Supplied information:
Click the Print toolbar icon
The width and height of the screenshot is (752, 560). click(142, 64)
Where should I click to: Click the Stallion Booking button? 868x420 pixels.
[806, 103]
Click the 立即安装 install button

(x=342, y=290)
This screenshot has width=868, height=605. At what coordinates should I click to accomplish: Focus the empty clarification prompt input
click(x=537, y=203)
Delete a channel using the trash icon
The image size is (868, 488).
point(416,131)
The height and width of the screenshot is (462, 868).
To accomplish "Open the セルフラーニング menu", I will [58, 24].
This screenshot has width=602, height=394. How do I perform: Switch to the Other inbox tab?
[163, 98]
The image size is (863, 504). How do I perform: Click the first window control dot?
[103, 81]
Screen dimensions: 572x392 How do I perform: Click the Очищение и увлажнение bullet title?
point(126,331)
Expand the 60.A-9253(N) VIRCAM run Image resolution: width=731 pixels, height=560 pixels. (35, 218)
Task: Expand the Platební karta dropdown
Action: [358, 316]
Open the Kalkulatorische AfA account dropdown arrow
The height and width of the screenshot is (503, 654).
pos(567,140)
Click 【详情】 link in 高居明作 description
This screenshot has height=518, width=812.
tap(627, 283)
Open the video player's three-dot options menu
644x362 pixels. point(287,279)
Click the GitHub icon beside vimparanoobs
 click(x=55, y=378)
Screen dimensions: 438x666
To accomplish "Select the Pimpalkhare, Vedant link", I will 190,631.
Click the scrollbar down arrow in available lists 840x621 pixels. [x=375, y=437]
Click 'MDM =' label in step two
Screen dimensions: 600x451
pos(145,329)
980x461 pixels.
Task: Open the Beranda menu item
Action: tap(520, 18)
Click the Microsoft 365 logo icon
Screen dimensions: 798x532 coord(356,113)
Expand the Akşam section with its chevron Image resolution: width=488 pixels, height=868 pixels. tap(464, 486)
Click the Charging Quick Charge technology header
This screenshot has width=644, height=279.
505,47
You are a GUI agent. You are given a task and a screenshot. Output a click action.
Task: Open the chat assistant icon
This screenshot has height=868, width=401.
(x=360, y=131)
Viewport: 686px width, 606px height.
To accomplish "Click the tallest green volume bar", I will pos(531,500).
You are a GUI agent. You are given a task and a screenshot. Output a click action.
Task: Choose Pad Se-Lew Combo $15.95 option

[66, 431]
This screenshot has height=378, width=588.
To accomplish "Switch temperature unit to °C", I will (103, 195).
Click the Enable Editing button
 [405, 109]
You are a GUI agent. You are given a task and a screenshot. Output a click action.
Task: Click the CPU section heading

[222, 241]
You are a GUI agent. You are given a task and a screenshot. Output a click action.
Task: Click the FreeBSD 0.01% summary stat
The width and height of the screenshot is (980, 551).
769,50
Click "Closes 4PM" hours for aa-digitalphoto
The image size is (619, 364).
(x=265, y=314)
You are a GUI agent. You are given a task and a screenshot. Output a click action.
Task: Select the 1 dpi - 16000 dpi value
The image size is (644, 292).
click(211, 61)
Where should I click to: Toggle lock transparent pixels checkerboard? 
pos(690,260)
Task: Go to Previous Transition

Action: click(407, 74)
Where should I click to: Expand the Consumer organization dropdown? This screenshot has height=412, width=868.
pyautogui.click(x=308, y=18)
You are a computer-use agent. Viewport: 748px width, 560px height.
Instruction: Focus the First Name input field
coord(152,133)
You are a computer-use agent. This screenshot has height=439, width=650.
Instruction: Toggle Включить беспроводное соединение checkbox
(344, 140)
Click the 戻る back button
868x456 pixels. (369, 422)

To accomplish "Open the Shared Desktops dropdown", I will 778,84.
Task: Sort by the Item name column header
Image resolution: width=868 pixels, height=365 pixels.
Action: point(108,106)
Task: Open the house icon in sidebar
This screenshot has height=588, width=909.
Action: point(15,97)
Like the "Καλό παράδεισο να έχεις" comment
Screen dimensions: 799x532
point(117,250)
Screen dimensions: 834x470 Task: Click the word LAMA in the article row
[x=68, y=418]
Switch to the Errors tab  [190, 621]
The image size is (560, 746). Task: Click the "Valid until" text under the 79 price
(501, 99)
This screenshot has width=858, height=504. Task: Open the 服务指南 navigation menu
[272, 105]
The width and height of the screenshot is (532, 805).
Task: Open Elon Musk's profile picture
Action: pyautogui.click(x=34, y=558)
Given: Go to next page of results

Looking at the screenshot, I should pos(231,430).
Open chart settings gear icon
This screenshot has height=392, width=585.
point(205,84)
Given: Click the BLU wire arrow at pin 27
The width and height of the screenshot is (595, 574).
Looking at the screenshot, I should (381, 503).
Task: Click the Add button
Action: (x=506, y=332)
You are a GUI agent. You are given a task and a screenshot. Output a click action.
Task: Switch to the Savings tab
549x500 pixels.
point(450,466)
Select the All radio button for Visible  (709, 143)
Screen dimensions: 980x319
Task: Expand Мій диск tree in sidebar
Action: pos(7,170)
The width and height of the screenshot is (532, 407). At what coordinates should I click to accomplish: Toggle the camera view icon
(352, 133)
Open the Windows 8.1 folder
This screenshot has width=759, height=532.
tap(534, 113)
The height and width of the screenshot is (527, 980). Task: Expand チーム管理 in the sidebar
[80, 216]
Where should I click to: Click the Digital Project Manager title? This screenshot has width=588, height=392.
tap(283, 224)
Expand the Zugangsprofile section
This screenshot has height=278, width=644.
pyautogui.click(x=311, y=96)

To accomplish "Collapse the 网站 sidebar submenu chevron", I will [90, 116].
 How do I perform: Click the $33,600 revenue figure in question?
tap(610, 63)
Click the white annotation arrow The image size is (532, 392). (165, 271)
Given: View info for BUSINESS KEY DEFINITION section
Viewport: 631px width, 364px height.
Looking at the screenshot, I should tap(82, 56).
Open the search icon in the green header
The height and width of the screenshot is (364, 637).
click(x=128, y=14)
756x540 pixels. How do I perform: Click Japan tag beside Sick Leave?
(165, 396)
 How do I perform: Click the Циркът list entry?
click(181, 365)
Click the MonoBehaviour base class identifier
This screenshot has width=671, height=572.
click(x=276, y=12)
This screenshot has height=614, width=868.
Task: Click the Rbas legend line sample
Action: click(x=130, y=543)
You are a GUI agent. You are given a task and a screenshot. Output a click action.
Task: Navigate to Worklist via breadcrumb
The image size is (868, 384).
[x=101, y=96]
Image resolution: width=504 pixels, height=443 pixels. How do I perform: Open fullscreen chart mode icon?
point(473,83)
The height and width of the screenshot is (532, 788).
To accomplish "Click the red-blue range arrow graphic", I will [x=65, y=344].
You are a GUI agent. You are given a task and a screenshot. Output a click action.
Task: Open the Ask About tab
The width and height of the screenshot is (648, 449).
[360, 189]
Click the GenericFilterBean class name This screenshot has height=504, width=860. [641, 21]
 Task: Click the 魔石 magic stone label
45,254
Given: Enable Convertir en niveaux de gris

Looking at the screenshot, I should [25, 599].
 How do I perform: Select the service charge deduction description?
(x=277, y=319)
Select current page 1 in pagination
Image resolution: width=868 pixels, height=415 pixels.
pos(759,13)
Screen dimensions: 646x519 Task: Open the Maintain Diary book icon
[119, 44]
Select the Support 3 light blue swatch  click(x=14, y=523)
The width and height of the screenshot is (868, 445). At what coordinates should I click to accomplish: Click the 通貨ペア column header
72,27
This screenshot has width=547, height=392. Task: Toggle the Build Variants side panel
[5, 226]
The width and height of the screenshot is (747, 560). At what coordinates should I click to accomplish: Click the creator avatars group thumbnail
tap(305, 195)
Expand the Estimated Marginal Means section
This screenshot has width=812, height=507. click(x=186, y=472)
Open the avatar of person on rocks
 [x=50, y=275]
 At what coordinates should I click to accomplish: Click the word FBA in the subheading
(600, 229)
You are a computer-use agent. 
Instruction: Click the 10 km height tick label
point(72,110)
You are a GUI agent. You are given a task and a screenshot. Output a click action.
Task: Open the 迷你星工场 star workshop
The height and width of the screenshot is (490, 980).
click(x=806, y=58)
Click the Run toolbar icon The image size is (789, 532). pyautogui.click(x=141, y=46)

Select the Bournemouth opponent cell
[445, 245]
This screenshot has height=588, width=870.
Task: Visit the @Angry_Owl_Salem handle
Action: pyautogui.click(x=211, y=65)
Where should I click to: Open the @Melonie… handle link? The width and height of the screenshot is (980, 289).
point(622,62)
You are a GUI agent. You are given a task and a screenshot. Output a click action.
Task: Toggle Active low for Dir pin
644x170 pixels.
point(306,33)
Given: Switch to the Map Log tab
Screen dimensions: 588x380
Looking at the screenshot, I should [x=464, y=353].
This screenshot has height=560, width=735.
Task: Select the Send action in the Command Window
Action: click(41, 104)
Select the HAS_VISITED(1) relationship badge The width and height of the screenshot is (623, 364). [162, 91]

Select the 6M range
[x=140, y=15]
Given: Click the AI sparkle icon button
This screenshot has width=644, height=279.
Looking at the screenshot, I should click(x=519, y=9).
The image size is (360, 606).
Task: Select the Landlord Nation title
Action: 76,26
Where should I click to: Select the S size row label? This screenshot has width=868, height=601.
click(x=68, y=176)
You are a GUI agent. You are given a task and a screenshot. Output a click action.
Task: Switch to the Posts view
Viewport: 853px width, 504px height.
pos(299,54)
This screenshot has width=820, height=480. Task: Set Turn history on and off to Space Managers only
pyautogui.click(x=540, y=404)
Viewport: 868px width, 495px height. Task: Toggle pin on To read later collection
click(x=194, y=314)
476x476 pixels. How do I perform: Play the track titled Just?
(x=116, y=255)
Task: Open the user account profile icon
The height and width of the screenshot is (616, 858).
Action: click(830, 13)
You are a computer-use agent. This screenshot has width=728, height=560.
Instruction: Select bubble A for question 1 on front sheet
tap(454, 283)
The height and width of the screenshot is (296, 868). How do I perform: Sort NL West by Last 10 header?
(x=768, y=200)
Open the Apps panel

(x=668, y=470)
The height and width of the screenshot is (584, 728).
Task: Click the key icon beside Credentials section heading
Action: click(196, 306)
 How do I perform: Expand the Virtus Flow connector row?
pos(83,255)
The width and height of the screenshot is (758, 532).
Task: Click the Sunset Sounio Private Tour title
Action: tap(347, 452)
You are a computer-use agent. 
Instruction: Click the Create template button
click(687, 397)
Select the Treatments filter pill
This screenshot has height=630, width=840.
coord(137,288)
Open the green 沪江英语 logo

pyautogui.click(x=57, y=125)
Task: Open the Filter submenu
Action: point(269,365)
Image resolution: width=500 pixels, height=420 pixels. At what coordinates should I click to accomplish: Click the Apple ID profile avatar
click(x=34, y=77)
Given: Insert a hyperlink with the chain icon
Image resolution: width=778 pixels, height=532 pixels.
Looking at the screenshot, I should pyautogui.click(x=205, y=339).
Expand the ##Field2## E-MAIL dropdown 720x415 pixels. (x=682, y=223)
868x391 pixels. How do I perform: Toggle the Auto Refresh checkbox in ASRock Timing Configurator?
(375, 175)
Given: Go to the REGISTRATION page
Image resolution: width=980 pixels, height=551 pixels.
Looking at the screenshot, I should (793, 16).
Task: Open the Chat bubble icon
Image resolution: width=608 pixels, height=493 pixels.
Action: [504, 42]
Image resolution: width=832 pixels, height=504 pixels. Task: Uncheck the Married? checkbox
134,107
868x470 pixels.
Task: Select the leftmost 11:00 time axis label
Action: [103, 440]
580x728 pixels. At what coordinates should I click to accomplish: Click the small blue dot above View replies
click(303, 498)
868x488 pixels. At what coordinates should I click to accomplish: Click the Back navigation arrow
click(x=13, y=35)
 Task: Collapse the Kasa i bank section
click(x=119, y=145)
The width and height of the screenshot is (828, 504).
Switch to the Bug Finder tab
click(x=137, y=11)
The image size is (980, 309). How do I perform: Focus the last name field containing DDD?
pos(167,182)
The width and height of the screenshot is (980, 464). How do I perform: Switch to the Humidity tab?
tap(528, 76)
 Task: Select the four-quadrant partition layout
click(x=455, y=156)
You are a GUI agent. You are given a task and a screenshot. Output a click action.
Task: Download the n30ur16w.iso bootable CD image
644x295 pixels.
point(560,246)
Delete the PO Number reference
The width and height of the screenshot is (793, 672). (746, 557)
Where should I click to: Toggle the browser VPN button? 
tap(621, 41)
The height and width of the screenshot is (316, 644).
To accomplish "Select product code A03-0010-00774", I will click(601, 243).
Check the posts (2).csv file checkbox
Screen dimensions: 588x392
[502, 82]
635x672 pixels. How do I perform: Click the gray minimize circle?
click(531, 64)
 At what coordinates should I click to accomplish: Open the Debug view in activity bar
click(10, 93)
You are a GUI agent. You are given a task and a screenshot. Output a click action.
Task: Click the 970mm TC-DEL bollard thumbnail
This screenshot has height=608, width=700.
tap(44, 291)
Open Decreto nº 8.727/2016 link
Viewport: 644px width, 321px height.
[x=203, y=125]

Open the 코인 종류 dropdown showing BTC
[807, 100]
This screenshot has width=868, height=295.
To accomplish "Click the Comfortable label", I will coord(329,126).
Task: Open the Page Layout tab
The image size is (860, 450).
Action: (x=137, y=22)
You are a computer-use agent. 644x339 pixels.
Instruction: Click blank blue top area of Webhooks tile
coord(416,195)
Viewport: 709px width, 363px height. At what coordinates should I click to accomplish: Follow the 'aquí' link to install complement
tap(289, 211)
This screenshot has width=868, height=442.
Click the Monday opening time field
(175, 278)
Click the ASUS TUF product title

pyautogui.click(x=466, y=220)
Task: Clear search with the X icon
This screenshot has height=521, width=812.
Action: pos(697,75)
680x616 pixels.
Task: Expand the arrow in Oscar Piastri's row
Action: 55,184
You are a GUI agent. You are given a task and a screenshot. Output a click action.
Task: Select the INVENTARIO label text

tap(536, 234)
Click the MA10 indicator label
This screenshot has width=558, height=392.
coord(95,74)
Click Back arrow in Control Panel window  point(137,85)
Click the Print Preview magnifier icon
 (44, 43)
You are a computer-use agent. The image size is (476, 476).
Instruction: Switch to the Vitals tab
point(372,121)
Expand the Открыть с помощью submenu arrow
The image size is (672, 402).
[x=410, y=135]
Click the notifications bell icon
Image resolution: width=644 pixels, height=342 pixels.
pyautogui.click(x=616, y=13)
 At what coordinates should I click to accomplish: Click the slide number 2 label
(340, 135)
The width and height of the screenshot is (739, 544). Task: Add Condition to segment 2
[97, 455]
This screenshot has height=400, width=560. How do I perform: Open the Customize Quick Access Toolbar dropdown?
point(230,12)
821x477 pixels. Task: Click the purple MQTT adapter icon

Work item: Going through the listing above, copy out every line that has the string "with".

Response:
Expand the Akşam section with its chevron Image resolution: width=488 pixels, height=868 pixels. tap(464, 486)
Given: Insert a hyperlink with the chain icon
Task: Clear search with the X icon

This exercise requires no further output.